The prospect of a Prime Minister Meloni holds many questions and few answers
In a few short weeks, all eyes will be on Italy, as the nation will hold legislative elections that could result in a more stable government than the country has enjoyed in recent years. Currently, polls have the center-left Democratic Party (PD) and the surging relative newcomer Brothers of Italy (FdI) in a dead heat atop the field, each polling at 24% of the vote. The nativist League (Lega) is a distant third at 14%, and the populist Five Star Movement (M5S) trails at 10%, followed by the center-right Forward Italy (FI) at 7% and a smattering of smaller parties claiming the remaining votes.
With a likely center-right coalition of the FdI, Lega and FI now just below the 50% threshold, what do we know about how a government led by Giorgia Meloni, the head of FdI, would actually govern? The answer to this question remains an enigma, but there are clues to how her potential agenda might unfold.
The Past Looms Large
For much of Europe—certainly for EU bureaucrats and for the Biden administration—jumping from the known administration of independent Mario Draghi to the unpredictable possibility of an FdI-led coalition is cause for much consternation.

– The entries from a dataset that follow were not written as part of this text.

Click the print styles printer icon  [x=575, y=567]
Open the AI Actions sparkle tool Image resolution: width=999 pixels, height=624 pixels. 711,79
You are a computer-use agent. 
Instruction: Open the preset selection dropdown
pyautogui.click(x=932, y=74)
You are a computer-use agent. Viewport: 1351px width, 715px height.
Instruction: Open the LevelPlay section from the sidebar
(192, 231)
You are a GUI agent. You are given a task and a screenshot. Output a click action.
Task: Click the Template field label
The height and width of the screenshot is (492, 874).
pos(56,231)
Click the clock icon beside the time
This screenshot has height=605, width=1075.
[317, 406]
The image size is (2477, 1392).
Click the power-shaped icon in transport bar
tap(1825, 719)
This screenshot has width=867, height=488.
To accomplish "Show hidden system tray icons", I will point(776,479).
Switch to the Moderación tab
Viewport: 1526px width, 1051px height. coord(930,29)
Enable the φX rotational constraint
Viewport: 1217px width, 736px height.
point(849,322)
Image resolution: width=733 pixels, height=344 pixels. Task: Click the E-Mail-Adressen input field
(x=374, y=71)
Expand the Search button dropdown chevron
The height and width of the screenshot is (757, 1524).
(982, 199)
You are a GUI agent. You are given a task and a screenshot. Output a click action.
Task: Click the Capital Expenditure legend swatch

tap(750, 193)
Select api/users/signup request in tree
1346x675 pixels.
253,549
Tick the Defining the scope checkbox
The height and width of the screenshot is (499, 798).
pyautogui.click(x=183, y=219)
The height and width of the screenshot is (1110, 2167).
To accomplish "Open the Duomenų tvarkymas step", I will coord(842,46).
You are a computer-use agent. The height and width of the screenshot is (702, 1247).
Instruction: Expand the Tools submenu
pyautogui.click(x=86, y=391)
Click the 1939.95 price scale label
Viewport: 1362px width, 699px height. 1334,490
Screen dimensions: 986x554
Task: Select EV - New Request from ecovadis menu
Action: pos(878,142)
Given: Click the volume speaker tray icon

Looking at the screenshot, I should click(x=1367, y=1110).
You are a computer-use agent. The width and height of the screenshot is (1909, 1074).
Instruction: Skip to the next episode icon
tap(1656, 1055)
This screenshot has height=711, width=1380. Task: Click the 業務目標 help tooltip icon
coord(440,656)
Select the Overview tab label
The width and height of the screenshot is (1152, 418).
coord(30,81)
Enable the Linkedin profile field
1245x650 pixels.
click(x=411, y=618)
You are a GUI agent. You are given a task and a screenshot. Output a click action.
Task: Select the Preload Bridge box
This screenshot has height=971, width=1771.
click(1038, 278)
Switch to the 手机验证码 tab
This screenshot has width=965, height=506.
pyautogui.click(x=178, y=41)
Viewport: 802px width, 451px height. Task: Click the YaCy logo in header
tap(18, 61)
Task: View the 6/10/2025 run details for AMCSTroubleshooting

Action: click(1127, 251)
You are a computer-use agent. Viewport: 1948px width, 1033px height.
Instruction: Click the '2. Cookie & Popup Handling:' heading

Draghi, a technocrat and president of the European Central Bank before he became prime minister in February 2021, led a unity government supported by six parties: PD, Lega, FI, M5S and two smaller parties (the centrist Italia Viva and leftist Article One). Draghi took over after an M5S government collapsed over disagreements relating to the spending of EU coronavirus recovery funds. The Draghi government itself collapsed this past June over disputes regarding a stimulus package intended to tackle cost-of-living increases.